STATED TASK:
Reproduce the material below word for word. Begin at the line that contains "Where should I click to: Hide" and stop after the line that contains "466x555 pixels. coord(75,6)".

DATA:
--*--
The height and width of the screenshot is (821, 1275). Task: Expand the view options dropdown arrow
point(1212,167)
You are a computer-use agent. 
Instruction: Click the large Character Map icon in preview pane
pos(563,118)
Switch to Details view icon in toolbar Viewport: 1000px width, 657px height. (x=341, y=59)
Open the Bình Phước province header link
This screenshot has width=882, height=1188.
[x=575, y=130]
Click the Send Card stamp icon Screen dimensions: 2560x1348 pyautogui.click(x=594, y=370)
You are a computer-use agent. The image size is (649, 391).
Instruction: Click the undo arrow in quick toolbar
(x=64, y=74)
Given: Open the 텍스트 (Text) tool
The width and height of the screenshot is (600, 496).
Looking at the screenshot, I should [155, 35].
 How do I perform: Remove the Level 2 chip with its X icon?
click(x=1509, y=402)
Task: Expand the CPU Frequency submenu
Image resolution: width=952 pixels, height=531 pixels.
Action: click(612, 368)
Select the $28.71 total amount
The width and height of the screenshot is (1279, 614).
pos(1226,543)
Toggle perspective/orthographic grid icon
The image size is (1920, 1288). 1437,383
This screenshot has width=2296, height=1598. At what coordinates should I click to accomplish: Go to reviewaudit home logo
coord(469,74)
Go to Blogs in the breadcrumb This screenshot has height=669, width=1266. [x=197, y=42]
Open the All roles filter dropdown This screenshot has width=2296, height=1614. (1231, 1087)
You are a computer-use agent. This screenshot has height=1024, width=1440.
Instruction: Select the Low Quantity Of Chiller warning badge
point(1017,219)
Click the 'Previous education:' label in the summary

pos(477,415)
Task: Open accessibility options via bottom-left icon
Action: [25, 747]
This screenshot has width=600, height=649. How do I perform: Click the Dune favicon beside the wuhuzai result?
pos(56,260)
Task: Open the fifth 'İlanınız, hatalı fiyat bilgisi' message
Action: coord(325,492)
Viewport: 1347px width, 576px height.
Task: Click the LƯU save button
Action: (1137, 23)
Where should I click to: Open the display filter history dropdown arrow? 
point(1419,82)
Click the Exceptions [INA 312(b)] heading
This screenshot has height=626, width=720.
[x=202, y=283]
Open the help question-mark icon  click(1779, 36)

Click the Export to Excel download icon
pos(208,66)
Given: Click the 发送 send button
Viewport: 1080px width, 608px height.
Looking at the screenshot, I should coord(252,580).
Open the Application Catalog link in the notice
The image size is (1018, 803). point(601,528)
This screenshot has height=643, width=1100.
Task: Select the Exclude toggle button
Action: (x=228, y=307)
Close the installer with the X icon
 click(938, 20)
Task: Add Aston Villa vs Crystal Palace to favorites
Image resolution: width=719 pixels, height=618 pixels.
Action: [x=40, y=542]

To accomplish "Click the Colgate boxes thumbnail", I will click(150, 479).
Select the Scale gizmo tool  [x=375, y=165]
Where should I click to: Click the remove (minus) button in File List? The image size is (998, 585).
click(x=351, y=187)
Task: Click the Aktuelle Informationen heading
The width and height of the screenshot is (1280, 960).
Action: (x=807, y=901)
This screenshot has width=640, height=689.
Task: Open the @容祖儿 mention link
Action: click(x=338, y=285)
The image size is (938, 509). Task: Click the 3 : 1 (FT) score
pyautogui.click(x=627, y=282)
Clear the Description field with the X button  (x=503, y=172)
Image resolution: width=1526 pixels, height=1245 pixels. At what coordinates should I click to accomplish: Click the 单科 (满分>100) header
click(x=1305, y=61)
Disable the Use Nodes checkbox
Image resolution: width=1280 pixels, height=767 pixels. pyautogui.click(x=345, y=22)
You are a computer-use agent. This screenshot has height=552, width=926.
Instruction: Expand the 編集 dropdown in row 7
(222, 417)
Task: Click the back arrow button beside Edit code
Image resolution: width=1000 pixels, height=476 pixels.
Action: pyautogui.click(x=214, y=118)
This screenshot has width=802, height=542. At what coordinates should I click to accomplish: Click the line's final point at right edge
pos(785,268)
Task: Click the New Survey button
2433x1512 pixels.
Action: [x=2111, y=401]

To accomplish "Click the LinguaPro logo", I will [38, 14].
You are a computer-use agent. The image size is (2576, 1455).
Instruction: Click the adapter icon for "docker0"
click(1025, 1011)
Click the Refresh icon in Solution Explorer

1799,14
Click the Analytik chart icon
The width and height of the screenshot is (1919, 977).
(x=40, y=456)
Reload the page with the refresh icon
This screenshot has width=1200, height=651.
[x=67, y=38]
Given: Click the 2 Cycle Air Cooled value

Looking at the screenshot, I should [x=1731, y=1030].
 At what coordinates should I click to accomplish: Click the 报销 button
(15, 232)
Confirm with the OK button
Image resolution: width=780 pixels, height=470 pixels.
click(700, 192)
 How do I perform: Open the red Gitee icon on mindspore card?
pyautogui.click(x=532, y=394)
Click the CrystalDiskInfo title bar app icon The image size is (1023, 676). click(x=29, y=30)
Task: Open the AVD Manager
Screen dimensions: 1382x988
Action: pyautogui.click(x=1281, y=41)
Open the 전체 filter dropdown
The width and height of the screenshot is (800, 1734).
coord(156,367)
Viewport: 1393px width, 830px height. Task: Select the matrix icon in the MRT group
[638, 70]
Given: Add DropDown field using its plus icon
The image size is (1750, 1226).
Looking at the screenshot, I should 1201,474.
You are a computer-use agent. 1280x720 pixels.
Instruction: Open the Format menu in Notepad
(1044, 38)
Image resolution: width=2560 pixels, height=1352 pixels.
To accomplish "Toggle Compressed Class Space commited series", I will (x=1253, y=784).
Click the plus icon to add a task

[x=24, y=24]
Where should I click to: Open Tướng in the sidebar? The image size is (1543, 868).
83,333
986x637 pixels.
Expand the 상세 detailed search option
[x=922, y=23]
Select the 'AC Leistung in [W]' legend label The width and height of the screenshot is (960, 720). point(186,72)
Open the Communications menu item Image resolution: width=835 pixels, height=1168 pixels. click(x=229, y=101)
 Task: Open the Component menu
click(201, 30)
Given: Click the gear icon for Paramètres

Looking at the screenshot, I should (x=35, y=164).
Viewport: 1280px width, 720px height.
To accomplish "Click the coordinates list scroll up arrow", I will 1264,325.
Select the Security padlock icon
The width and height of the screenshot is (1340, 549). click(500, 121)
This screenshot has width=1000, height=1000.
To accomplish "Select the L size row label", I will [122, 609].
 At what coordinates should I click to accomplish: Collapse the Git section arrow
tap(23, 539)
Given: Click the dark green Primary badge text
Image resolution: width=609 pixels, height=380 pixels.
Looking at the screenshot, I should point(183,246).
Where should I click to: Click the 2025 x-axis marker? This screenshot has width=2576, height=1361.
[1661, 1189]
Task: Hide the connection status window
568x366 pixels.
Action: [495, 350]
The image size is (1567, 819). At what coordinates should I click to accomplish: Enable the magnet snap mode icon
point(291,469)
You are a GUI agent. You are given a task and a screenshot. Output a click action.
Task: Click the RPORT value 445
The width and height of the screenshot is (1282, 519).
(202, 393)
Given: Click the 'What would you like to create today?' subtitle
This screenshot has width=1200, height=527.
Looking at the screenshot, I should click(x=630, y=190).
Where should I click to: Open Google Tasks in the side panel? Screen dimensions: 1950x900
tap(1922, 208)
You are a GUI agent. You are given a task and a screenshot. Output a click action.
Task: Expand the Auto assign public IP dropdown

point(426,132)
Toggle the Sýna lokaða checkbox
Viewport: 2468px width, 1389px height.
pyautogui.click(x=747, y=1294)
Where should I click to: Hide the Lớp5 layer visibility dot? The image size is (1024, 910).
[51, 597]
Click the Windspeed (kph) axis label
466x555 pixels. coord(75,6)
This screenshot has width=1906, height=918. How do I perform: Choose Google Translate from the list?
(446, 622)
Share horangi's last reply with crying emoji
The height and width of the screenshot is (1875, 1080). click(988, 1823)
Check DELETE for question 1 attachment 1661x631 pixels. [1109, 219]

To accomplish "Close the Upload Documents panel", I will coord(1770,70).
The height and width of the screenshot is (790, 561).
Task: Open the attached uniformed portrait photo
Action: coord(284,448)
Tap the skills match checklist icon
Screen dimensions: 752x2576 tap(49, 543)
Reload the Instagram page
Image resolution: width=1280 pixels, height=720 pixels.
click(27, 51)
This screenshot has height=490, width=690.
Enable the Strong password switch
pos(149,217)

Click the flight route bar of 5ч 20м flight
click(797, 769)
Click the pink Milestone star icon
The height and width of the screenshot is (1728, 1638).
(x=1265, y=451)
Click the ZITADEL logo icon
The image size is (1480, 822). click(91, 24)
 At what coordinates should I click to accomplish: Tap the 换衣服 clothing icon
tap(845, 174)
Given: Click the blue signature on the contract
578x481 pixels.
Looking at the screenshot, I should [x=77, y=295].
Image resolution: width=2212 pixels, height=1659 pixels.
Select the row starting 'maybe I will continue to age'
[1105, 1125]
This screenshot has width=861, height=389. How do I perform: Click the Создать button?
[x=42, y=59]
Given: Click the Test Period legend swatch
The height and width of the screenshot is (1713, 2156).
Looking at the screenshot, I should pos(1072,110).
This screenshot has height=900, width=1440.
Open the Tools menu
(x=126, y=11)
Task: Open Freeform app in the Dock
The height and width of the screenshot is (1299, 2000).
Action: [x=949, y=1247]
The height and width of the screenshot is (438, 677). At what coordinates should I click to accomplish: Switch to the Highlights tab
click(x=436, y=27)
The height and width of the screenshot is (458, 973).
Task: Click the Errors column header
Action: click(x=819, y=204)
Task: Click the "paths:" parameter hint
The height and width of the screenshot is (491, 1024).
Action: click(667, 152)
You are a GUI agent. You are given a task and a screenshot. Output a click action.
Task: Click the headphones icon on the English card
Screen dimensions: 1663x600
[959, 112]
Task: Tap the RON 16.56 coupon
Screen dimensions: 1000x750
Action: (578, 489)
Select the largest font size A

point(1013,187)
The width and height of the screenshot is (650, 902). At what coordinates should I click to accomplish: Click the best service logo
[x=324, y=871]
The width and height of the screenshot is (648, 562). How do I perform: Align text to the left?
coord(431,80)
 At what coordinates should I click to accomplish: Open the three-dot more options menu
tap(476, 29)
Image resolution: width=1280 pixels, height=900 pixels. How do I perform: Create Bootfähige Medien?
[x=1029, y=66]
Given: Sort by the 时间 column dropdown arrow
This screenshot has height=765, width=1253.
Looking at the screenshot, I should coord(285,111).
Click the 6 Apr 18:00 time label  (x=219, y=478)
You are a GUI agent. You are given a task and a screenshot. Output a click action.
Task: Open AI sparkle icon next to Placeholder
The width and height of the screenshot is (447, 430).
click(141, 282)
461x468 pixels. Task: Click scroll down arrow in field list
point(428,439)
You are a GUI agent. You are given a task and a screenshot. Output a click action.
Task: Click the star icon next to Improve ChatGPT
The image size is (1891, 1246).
--*--
SOLUTION TO THIS PROBLEM:
Where should I click to: Hide the Lớp5 layer visibility dot? The image size is (1024, 910).
[51, 597]
Click the Windspeed (kph) axis label
466x555 pixels. coord(75,6)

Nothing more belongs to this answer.